§ **What is being asked**
Leave out every line before the one containing "The height and width of the screenshot is (436, 675).", and repeat the rest of the material below exactly, that line included.

§ **Provided data**
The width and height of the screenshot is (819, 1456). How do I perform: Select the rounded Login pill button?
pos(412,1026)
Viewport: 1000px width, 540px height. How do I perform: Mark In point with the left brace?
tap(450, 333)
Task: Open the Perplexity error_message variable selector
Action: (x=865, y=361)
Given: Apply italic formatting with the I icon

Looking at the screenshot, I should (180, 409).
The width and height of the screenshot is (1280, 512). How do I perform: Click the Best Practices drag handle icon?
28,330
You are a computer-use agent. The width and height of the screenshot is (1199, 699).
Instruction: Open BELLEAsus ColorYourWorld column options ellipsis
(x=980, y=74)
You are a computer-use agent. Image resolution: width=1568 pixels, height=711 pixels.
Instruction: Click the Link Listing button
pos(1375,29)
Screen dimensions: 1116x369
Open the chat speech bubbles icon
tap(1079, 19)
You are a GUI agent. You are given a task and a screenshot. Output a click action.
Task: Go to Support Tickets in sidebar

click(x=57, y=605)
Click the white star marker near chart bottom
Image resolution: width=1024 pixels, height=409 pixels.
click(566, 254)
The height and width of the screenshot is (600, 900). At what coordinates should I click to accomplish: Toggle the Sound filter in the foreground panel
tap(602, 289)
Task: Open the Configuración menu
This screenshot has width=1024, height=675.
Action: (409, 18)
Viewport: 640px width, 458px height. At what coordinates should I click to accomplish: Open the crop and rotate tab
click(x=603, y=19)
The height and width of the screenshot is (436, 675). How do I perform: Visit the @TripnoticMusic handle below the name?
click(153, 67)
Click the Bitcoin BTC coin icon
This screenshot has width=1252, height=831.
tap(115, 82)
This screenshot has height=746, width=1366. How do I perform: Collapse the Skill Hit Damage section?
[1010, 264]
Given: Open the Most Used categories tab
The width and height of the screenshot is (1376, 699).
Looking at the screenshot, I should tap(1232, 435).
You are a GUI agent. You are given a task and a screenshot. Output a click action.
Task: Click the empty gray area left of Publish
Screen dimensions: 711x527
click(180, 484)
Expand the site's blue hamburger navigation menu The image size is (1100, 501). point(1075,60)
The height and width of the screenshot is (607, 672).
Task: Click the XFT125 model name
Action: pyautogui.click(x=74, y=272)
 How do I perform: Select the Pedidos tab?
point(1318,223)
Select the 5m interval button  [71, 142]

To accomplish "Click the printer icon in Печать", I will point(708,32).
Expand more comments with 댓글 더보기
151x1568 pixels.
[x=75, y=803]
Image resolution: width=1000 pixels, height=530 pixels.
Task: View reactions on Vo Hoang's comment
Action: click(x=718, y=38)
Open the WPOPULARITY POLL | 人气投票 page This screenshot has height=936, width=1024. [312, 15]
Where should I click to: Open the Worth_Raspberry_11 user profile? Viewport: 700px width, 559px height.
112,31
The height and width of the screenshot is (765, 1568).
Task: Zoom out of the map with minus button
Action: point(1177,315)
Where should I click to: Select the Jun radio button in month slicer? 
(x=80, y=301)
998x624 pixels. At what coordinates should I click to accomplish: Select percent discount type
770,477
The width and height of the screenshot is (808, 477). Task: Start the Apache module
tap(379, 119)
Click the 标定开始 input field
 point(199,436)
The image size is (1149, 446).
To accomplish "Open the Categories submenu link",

§ **Response to this task**
The height and width of the screenshot is (436, 675). How do I perform: Visit the @TripnoticMusic handle below the name?
click(153, 67)
Click the Bitcoin BTC coin icon
This screenshot has width=1252, height=831.
tap(115, 82)
This screenshot has height=746, width=1366. How do I perform: Collapse the Skill Hit Damage section?
[1010, 264]
Given: Open the Most Used categories tab
The width and height of the screenshot is (1376, 699).
Looking at the screenshot, I should tap(1232, 435).
You are a GUI agent. You are given a task and a screenshot. Output a click action.
Task: Click the empty gray area left of Publish
Screen dimensions: 711x527
click(180, 484)
Expand the site's blue hamburger navigation menu The image size is (1100, 501). point(1075,60)
The height and width of the screenshot is (607, 672).
Task: Click the XFT125 model name
Action: pyautogui.click(x=74, y=272)
 How do I perform: Select the Pedidos tab?
point(1318,223)
Select the 5m interval button  [71, 142]

To accomplish "Click the printer icon in Печать", I will point(708,32).
Expand more comments with 댓글 더보기
151x1568 pixels.
[x=75, y=803]
Image resolution: width=1000 pixels, height=530 pixels.
Task: View reactions on Vo Hoang's comment
Action: click(x=718, y=38)
Open the WPOPULARITY POLL | 人气投票 page This screenshot has height=936, width=1024. [312, 15]
Where should I click to: Open the Worth_Raspberry_11 user profile? Viewport: 700px width, 559px height.
112,31
The height and width of the screenshot is (765, 1568).
Task: Zoom out of the map with minus button
Action: point(1177,315)
Where should I click to: Select the Jun radio button in month slicer? 
(x=80, y=301)
998x624 pixels. At what coordinates should I click to accomplish: Select percent discount type
770,477
The width and height of the screenshot is (808, 477). Task: Start the Apache module
tap(379, 119)
Click the 标定开始 input field
 point(199,436)
The image size is (1149, 446).
To accomplish "Open the Categories submenu link",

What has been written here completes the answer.